En numerosas ocasiones me han consultado sobre las posibilidades de defensa de un jinete que ha recibido la notificación de un expediente disciplinario federativo, a lo que suelo responder que éste siempre puede ser recurrido por motivos de fondo o de forma ya que, con independencia de la posible veracidad de los hechos, el caso podría quedar sin efecto, de producirse alguna irregularidad en la tramitación del procedimiento que es muy reglado y formalista.

Las federaciones deportivas, aunque son asociaciones privadas, ostentan la potestad disciplinaria como función pública delegada. En este sentido, el Tribunal Constitucional ha señalado que las mismas garantías y principios que rigen para el derecho penal, son aplicables al procedimiento administrativo sancionador, dado que también éste es la manifestación del ordenamiento punitivo del Estado.

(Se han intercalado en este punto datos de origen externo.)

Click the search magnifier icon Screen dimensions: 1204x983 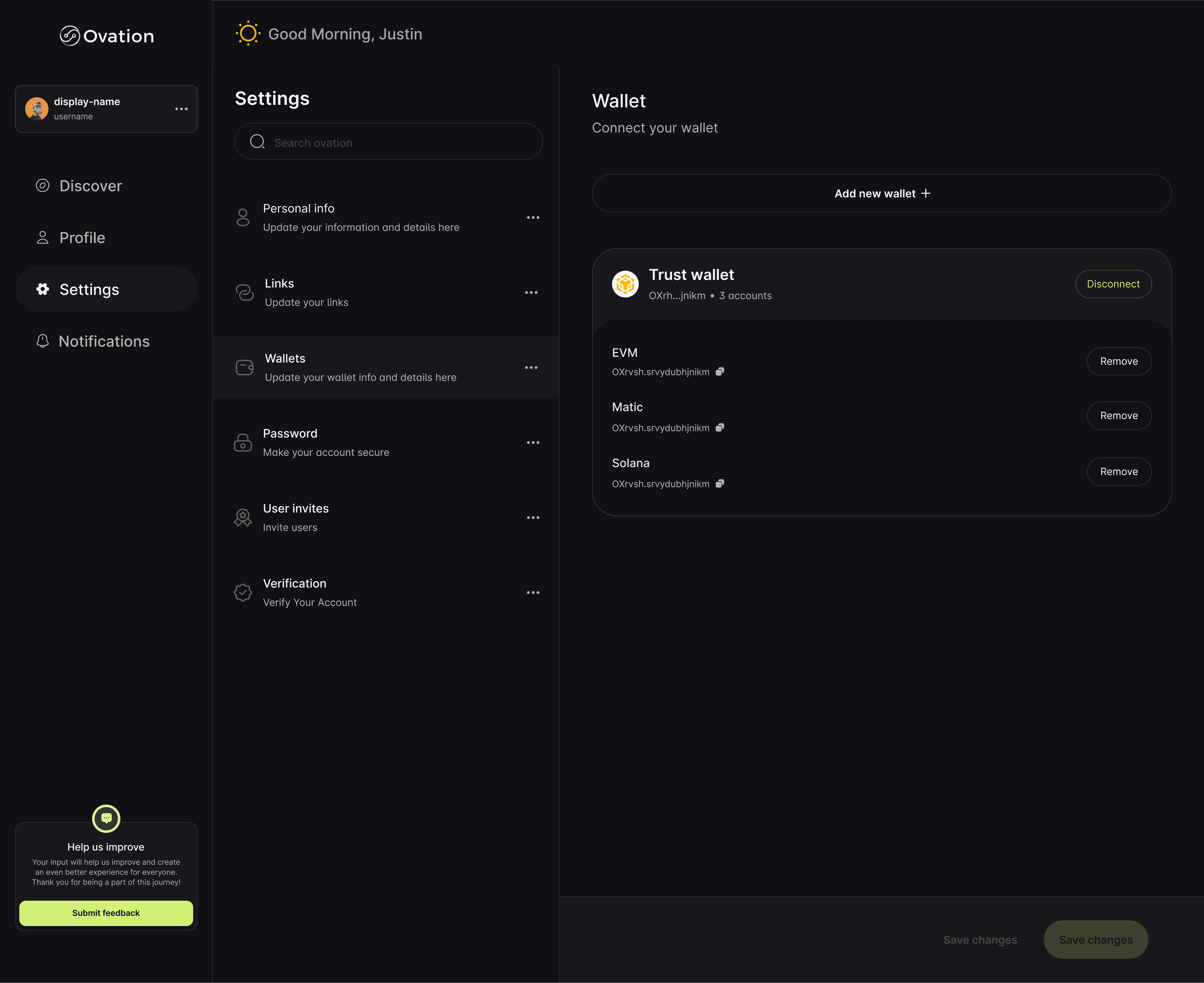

El expediente disciplinario federativo, además de separar la fase instructora de la sancionadora, seguirá los trámites reglados previstos en el Reglamento de Disciplina federativo y el Real Decreto 1591/1992 por el que se aprueba el Reglamento de Disciplina Deportiva y todas sus actuaciones se realizarán respetando los principios de legalidad, tipicidad, culpabilidad, proporcionalidad e irretroactividad, destacando entre todos ellos, el principio de presunción de inocencia y el pleno respeto a los derechos y garantías de defensa del presunto responsable.

Con la apertura del expediente disciplinario federativo, se ha de notificar el nombramiento del instructor. Este hecho, que suele pasar desapercibido para la mayoría, resulta trascendental, toda vez que, si el instructor no es una persona independiente o imparcial, nuestros argumentos de defensa tendrán escasa acogida, de ahí que podamos recursarlo en cualquier momento ante su falta de neutralidad.

Otro aspecto a tener en cuenta es que junto al escrito de alegaciones, hay que aportar los documentos de descargo y solicitar los medios de prueba de los que pretendamos valernos, siendo el instructor el encargado de abrir el periodo probatorio así como admitir y practicar la prueba solicitada en la que deberá intervenir el expedientado o sus representantes legales.

La jurisprudencia viene declarando unánimemente, que existe indefensión en los expedientes disciplinarios federativos por la ausencia de intervención del interesado en el procedimiento desde su fase inicial, o cuando se produce una relevante privación de las facultades de alegación, prueba y contradicción que desequilibre la posición del expedientado.

Por tanto, cualquier interrogatorio o testifical en la que quien pregunta sólo es el Instructor, o en la que no se permita la participación del acusado, es una prueba defectuosamente realizada, con clara infracción del derecho de defensa, lo que provocaría la nulidad del procedimiento según señala la Sentencia del Tribunal Supremo de 30 de junio de 2011.

La motivación de la resolución sancionadora es otro requisito de primer orden como garantía del derecho de defensa, por lo que podremos impugnarla si ésta no justifica razonadamente la realidad de la infracción, su correcta tipificación y graduación, la existencia de circunstancias atenuantes, o la concurrencia de la prescripción de la acción o caducidad del procedimiento. Por ello, la efectividad de un expediente disciplinario quedará anulada en el momento que se acredite, que se ha infringido alguno de los principios esenciales que regulan la potestad sancionadora o se ha producido la indefensión material del jinete expedientado.

En definitiva, las alegaciones en defensa de un jinete expedientado por vulneración de los derechos fundamentales de la tutela judicial efectiva y presunción de inocencia tienen un largo recorrido de oportunidades para ser estimadas, ya que éstas podrán esgrimirse ante el instructor del expediente disciplinario, el Comité de Disciplina, el Comité de Apelación de la federación, el Tribunal Administrativo del Deporte y finalmente ante los Tribunales de Justicia.